P19 cells, in undifferentiated states, express endogenous crabp-I at a very low level. The expression can be specifically induced by RA, which is prohibited by cyclohexamide, a protein synthesis inhibitor(19) . In contrast, 3T6 cells express endogenous crabp-I constitutively at a much higher level, yet RA has little effect on its expression(11, 20) . Based upon data collected from this and other studies, a model is proposed for the regulatory elements controlling crabp-I gene expression as shown in Fig. 8. It is hypothesized that both positive and negative regulatory mechanisms are needed for the control of crabp-I gene expression. For most cell types, crabp-I gene utilizes the minimal promoter located between nt 2990 and nt 3020, which is constantly demethylated (21) and active. The upstream region of this promoter contains numerous regulatory DNA elements for both positive and negative transcription factors and their associate proteins. The region between nt 2600 and nt 2990 contains sequence for some positive factors that are probably present more abundantly in some highly expressing cells such as 3T6. The 870-bp fragment of the most 5`-end contains a sequence for positive factors that can be induced by certain drugs (such as sphinganine) in some cells (like P19). In contrast, the region 2100/2600 contains a sequence for negative transcription factors (such as repressors). For most cell types, either the lack of these positive factors for sequences 1/870 and 2600/2990 or the presence of negative factors for sequence 2100/2600 prohibited its optimal level of expression. In the presence of RA, this promoter activity is enhanced in certain cell types such as embryonal carcinoma because of diminishing levels of negative factors, induction of positive factors, or a combination of both. A total of nine inverted repeats are present within the 3-kb region, which have the potential to form complex structures, thereby bringing these regulatory elements to a close proximity. This model is being tested by asking specifically if the dissected elements can be associated with known regulatory proteins in terms of physical interaction and biological activity. With this information, it would be possible to begin to address how crabp-I gene expression is regulated in specific cell types and during developmental stages.
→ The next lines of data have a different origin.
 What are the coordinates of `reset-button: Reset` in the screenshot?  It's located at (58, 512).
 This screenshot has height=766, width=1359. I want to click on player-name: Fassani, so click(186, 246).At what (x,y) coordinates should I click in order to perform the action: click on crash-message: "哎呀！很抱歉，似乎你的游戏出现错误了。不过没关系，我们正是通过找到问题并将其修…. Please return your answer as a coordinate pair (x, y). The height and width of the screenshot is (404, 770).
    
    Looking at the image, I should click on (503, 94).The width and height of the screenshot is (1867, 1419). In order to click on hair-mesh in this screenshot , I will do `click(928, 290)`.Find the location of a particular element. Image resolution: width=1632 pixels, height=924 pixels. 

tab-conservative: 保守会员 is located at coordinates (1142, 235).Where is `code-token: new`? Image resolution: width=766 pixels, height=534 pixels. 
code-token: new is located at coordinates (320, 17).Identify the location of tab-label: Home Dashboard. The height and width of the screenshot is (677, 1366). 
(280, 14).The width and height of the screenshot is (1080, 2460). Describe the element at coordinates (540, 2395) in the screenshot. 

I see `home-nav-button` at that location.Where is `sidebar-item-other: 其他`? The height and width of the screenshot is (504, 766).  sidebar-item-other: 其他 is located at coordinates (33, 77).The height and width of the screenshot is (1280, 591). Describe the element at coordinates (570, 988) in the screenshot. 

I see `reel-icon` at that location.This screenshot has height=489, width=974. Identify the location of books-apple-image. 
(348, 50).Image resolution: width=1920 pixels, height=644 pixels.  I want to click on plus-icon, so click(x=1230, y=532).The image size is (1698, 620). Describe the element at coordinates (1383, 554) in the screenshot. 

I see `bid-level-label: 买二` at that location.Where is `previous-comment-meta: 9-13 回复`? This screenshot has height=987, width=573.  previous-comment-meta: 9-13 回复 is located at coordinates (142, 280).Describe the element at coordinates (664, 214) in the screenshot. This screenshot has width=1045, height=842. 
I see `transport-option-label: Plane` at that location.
Figure 8: A model for mouse crabp-I gene regulatory elements. Nucleotide number starts from the 5`-end to the 3`-end according to previous sequence data (12) for consistency. Putative regulatory elements in the 3-kb upstream region, such as AP-1, RARE, and Sp-1, are indicated above the sequence. Question marks represent unknown factors. Transcription initiation site is indicated with a horizontal arrow under the sequence. Relative regulatory activity of each region in P19 and 3T6, as shown above the sequence, is arbitrarily scaled from -4 to +4 according to relative activity detected in transient transfection studies (Fig. 3Fig. 4Fig. 5Fig. 6). The negative signs for region 2140/2400 shown in the parentheses indicate negative activity of this region fused to the heterologous promoters.